Потом настал момент, когда участников семинара попросили назвать важные факторы-предвестники, то есть факторы, которые могли бы предсказать возможности пациента по психологической адаптации к раку. Участники семинара предлагали факторы, а доктор Ли, специалист по раку, записывал их мелом на доске: стабильность брака, доступные больному ресурсы окружающей среды, профиль личности, история семьи. Пола подняла руку и произнесла: «А как насчет мужества? Или духовности?»
Доктор Ли смотрел на Полу подчеркнуто долго, молча подбрасывая и ловя мелок. Наконец повернулся к доске и записал предложения Полы. Я считал, что они не лишены смысла, но прекрасно понимал — как и все собравшиеся — что доктор Ли, глядя на взлетающий в воздух мел, думал: «Кто-нибудь, ради Бога, уведите отсюда эту старуху!» Позднее, за обедом, он презрительно назвал Полу проповедницей. Несмотря на то, что поддержка и рекомендации доктора Ли, выдающегося онколога, были незаменимы для проекта, я рискнул возразить и стойко защищал Полу, подчеркивая ее важнейшую роль в организации и работе группы. Мне не удалось переубедить доктора Ли, но я был горд, что вступился за Полу.

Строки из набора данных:
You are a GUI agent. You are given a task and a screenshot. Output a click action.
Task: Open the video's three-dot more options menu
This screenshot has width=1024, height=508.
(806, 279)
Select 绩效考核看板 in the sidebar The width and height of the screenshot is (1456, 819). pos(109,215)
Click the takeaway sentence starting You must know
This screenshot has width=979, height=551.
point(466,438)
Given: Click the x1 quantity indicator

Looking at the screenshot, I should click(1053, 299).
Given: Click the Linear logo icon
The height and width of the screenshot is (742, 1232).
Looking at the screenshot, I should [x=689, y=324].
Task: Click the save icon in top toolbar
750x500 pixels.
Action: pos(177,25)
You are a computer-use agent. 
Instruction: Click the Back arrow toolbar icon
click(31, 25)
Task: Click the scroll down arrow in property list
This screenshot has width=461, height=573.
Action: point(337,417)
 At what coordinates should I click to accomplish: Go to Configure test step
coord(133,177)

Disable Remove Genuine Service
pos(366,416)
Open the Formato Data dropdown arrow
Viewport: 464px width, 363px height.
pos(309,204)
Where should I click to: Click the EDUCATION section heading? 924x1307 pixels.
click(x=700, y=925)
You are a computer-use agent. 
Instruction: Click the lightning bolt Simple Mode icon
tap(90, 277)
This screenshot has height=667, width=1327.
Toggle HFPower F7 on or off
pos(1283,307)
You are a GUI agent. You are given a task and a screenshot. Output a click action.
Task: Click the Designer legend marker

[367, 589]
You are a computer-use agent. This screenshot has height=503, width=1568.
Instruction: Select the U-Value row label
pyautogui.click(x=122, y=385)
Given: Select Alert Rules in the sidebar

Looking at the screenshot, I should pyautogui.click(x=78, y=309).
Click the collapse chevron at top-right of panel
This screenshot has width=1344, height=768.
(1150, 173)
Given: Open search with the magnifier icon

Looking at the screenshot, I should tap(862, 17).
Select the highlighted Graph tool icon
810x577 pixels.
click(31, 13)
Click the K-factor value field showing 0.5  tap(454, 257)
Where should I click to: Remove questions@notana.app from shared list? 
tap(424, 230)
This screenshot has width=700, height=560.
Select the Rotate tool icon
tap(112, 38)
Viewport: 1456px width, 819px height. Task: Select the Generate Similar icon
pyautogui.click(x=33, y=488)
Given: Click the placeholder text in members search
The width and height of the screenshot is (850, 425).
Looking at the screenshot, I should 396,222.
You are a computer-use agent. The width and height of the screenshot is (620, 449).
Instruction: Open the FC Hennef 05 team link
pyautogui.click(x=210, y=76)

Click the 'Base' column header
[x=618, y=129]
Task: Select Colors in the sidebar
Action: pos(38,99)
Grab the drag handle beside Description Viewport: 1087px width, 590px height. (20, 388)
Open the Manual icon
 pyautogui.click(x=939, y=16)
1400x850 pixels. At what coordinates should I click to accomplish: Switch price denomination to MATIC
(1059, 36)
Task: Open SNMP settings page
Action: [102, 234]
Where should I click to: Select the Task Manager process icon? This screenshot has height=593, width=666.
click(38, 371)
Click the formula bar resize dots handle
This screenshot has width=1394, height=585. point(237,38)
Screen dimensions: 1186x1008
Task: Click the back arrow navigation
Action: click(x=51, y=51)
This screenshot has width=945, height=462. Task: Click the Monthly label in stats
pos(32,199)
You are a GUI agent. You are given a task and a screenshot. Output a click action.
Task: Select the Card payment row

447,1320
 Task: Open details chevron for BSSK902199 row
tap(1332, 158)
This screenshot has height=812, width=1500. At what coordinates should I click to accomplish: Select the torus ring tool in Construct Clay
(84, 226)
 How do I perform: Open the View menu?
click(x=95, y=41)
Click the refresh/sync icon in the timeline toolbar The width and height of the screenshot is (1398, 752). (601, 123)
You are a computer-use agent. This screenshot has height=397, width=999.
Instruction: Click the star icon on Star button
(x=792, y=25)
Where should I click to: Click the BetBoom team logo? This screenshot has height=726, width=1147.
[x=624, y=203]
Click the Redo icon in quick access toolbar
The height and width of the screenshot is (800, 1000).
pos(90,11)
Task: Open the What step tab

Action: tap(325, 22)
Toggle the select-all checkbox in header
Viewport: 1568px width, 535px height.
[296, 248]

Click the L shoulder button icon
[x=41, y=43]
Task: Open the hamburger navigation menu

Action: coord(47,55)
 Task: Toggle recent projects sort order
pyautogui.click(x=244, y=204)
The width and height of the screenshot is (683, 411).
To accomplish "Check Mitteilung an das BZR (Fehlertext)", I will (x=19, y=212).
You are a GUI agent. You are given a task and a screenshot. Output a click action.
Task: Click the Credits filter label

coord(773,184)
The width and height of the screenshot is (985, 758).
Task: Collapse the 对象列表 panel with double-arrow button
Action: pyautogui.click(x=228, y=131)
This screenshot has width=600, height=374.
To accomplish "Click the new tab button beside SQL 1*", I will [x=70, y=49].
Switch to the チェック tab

• [Задание] Измените фрагмент текста о семинаре, начиная со слов «Доктор Ли смотрел» и заканчивая словами «вступился за Полу.»: замените в нем «мелок» на «кусочек мела» и запишите этот фрагмент целиком. Строки из набора данных здесь никакой роли не играют.

• [Решение]
Доктор Ли смотрел на Полу подчеркнуто долго, молча подбрасывая и ловя кусочек мела. Наконец повернулся к доске и записал предложения Полы. Я считал, что они не лишены смысла, но прекрасно понимал — как и все собравшиеся — что доктор Ли, глядя на взлетающий в воздух мел, думал: «Кто-нибудь, ради Бога, уведите отсюда эту старуху!» Позднее, за обедом, он презрительно назвал Полу проповедницей. Несмотря на то, что поддержка и рекомендации доктора Ли, выдающегося онколога, были незаменимы для проекта, я рискнул возразить и стойко защищал Полу, подчеркивая ее важнейшую роль в организации и работе группы. Мне не удалось переубедить доктора Ли, но я был горд, что вступился за Полу.